Practically from the moment they step into the house things get weird. I started reading this again at night, and the strange occurrences were actually still kinda creepy 15 years later. Things start small, so I can understand the Lutzes not feeling the need to flee in terror right away. George is constantly freezing, and spends hours feeding logs into the living room fireplace. He also wakes up every night at 3:15 on the dot and has a compulsion to check the boat house behind the home. Kathleen smells perfume in odd places, especially in the kitchen, where she begins to feel a "presence". Both parents are also quick to lose their tempers, and feel that their 3 children are acting out more. They were never easily angered before moving into the house. At this point, I'm invested. Things are quietly creepy, and when one night George goes out to the boat house and turns around to see his 5-year-old daughter standing in the window with a pig behind her, the creepy goes up a notch.
Sadly, and I'm sure there wouldn't be a book if this never happened, the crazy things that are happening in the house begin to escalate beyond what anyone would actually stay and allow to happen, and yet the Lutz family does stay, and bad things continue to befall them. A local priest even tells them to leave the house, and they don't listen to him. It's infuriating. Both George and Kathleen know that something is horribly wrong in their house, but they continue to try to ignore it, and put their own lives and the lives of their children in danger. The front door is inexplicably torn off the hinges. Both Lutzes see eyes in a window and run outside to find hoof prints in the snow. And a creepy secret room painted completely in red suddenly reeks of human feces. And these are just a few of the things that continue to happen. At one point George wakes up to find Kathleen levitating off the bed. And still they stay. For 28 days.
If the things that George and Kathleen Lutz claim happened to them at 112 Ocean Avenue really did happen, then I can't imagine any sane person who would stay in that house for 28 days. I get that the family was strapped for cash. I understand that George was having issues with his business and the IRS, but come on. If you believe that an entity or a demon is tormenting you in your home, and they did, because they repeatedly tried to get help from a priest, I have trouble believing that anyone would stay in that environment.

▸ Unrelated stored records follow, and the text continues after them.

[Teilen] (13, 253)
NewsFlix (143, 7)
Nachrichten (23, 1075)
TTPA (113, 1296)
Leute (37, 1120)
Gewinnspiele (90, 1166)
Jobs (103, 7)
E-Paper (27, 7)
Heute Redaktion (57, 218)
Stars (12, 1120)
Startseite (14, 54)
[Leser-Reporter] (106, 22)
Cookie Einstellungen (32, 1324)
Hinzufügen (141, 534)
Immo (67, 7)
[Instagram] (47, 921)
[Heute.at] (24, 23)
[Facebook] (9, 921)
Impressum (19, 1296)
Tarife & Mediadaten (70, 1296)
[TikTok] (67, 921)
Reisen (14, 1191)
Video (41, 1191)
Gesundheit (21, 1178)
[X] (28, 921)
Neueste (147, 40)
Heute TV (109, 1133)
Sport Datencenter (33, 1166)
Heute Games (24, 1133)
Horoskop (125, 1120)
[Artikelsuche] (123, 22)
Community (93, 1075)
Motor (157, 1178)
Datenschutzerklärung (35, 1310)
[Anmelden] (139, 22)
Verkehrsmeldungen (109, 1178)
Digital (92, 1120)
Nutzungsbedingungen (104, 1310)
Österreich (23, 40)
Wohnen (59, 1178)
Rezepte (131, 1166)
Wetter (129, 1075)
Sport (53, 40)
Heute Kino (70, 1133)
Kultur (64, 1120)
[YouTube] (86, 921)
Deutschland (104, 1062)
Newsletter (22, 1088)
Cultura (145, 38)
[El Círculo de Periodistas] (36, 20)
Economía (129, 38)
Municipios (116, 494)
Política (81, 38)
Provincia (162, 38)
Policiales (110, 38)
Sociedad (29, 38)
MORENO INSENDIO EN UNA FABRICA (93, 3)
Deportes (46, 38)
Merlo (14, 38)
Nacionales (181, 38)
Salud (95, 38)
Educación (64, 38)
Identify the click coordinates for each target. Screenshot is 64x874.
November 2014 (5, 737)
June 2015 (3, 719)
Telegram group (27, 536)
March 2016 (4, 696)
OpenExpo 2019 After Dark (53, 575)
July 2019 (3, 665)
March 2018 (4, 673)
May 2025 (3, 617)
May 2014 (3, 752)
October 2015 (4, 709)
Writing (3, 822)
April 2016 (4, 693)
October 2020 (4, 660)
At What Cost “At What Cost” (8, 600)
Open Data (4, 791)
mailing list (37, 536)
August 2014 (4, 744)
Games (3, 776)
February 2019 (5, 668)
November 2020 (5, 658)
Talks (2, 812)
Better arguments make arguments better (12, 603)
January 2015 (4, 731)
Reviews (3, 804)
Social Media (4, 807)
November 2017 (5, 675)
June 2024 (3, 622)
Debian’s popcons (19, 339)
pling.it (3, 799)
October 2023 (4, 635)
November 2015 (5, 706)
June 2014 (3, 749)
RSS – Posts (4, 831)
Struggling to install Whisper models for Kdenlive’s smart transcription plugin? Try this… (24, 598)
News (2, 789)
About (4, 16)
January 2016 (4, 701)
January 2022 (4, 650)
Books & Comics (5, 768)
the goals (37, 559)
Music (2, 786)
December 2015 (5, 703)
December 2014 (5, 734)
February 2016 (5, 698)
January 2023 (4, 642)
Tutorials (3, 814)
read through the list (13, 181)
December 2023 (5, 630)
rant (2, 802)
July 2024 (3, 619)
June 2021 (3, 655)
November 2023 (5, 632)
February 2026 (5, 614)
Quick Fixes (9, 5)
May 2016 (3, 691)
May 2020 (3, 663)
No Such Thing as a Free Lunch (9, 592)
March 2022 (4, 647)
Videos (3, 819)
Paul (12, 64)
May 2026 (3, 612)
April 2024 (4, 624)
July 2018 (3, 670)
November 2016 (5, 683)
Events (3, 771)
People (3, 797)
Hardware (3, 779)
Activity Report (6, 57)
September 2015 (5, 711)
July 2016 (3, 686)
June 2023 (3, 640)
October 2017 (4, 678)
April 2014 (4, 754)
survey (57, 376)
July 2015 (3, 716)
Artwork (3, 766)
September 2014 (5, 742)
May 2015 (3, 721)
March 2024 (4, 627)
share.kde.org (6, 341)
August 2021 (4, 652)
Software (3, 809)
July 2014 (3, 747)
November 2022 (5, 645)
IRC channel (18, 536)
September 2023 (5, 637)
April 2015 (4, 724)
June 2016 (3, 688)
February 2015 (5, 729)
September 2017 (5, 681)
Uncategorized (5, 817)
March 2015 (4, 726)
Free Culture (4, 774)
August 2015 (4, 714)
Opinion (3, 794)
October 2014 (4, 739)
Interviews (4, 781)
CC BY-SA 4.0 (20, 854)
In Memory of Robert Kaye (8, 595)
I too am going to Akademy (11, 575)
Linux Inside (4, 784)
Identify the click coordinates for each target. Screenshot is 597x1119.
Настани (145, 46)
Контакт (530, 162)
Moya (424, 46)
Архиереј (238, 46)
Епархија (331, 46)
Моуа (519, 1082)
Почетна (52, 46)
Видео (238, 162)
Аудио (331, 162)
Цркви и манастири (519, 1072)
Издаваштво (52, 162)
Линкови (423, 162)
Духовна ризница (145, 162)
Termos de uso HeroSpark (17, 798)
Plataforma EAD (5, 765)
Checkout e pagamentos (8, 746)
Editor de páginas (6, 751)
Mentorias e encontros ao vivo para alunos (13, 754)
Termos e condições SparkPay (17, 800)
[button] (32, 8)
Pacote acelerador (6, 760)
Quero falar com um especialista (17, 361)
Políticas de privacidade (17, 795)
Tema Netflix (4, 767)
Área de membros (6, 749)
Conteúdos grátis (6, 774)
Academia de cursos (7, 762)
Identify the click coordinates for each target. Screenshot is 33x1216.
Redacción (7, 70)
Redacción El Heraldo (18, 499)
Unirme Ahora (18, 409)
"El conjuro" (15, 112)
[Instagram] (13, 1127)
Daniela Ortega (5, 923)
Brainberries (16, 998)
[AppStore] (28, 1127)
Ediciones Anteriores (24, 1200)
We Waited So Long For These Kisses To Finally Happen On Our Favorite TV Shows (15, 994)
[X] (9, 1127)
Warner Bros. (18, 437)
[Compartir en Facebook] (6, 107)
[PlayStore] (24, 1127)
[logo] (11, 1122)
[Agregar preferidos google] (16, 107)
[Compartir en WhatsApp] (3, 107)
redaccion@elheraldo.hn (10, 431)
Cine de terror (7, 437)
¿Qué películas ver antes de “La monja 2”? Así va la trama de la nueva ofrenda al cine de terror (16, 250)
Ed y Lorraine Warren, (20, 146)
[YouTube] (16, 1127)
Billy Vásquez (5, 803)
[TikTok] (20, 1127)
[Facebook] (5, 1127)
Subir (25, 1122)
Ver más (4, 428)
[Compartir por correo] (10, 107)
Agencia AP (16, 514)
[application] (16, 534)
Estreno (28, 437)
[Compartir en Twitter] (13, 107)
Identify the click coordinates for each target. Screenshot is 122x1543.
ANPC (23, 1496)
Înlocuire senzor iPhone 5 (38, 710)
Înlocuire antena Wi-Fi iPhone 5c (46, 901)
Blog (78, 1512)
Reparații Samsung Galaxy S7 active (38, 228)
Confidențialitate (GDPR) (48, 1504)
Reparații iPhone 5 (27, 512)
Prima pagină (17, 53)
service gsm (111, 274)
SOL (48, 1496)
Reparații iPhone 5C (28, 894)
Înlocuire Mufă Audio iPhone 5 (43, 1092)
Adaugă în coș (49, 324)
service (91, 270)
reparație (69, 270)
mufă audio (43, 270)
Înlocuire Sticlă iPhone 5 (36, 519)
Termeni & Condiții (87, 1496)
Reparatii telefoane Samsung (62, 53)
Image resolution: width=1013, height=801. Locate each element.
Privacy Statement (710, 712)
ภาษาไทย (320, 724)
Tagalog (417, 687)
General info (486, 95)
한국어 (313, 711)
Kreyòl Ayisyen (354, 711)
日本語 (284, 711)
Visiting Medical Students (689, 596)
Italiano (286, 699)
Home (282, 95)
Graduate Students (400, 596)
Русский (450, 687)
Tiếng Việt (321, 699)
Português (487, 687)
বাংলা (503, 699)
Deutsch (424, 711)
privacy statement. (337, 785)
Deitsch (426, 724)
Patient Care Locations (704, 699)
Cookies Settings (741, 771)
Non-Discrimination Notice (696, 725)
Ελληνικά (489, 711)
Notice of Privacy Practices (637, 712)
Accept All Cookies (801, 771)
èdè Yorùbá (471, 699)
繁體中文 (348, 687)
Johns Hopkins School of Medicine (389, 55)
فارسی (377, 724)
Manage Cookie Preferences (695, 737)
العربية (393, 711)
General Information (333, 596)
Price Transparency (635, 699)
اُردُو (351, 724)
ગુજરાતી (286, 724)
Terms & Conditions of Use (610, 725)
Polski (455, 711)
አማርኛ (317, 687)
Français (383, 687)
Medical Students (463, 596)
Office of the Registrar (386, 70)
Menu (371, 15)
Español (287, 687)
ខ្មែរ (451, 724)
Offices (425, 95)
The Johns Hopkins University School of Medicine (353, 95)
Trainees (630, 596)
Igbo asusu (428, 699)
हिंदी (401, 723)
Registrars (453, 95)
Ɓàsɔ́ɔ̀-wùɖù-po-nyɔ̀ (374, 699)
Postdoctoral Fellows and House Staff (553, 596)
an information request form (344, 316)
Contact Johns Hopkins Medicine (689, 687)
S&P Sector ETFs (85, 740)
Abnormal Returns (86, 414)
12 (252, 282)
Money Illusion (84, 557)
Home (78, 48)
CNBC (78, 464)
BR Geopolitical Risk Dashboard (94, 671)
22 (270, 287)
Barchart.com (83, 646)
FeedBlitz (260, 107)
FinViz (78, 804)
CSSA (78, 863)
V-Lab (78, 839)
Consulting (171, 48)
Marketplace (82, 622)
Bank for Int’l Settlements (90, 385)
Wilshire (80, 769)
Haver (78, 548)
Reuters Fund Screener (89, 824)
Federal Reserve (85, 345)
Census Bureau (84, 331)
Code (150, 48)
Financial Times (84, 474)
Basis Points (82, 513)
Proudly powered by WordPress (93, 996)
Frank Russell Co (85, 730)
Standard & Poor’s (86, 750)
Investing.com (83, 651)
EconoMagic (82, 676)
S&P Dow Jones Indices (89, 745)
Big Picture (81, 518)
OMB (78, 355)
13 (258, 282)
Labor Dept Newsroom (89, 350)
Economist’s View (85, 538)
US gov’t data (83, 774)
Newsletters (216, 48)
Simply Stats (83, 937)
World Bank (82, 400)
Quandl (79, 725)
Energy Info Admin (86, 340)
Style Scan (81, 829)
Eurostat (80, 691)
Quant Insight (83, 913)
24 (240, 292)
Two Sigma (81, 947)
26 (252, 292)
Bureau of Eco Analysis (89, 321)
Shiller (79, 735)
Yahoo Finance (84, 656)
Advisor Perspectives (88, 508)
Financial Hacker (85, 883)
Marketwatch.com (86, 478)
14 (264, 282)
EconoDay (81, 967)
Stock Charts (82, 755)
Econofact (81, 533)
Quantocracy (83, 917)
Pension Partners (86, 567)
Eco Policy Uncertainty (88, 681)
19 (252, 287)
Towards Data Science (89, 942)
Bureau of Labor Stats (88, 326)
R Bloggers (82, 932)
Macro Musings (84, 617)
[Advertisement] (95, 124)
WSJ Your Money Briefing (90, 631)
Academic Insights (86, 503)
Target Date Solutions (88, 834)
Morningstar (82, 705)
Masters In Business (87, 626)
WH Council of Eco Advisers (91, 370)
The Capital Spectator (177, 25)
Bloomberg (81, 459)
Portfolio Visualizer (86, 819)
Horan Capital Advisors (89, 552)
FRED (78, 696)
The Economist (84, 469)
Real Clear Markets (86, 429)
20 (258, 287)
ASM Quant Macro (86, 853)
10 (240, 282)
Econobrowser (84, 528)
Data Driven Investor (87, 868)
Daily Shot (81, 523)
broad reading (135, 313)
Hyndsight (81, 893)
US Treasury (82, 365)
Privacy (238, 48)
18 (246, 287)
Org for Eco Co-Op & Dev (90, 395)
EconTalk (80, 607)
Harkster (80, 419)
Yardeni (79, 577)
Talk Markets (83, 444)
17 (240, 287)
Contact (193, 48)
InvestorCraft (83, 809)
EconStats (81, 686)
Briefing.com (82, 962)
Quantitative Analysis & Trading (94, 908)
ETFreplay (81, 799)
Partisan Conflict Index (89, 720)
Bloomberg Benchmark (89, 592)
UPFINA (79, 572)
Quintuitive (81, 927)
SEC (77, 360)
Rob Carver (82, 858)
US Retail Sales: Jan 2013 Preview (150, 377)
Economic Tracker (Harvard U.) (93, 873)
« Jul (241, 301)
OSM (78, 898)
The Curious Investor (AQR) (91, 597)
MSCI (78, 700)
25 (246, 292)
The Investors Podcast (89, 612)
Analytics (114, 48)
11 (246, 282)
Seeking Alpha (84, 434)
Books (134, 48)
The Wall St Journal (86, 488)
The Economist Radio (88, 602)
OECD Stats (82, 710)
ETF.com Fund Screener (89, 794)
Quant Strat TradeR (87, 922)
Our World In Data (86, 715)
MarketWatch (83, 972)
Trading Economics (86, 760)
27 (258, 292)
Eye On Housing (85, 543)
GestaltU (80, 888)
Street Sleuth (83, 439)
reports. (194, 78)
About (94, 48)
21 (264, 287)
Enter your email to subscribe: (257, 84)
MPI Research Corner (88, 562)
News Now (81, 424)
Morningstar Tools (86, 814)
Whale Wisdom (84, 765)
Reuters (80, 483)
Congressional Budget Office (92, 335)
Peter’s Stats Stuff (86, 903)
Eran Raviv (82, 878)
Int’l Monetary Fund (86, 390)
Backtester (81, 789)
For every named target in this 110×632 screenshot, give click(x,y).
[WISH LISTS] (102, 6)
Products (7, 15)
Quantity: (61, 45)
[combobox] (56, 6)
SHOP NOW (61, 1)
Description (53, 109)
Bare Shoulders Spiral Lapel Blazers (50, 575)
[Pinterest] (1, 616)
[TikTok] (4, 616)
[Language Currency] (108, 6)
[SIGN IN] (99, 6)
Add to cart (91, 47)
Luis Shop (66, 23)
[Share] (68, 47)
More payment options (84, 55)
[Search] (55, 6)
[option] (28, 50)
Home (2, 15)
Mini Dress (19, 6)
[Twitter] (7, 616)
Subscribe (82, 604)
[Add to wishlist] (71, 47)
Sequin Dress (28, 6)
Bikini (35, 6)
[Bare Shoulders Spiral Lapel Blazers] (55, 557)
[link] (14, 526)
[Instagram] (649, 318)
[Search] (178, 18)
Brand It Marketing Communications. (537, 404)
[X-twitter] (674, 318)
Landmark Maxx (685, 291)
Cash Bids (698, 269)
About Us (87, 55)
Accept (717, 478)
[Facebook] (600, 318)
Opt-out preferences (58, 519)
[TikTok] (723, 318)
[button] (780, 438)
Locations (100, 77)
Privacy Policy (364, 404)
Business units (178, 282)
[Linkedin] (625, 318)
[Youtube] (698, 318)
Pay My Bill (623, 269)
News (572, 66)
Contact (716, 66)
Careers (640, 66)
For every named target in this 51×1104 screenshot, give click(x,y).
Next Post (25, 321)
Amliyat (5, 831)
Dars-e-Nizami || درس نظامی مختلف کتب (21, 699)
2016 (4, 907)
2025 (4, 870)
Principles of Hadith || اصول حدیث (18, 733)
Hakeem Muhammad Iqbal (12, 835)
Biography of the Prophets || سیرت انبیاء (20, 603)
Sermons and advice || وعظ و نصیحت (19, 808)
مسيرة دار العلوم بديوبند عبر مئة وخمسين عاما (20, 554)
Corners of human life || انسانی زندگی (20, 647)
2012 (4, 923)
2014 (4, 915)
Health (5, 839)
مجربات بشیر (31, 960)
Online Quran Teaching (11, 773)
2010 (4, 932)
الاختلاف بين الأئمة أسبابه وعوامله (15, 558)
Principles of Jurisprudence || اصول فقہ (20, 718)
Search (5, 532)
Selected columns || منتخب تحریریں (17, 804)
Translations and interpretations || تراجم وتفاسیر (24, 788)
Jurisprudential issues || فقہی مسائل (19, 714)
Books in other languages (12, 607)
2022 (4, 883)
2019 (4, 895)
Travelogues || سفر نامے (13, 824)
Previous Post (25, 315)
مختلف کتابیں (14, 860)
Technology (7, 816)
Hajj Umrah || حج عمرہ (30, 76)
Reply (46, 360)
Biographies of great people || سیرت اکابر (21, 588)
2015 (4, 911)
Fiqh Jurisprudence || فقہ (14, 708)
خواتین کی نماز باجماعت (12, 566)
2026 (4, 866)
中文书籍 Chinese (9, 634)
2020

Like I said though, I'm a skeptic, and I always look for the holes in a story like this. I said I was disappointed that I bothered to finish this one, but maybe it's a good thing that I did. It's a good concept, I just don't believe that it actually happened the way the Lutzes claim it did. And I'm no longer creeped out by Jodie the pig. So bad writing and ridiculous circumstances aside, I'm glad I was finally able to put this story to rest.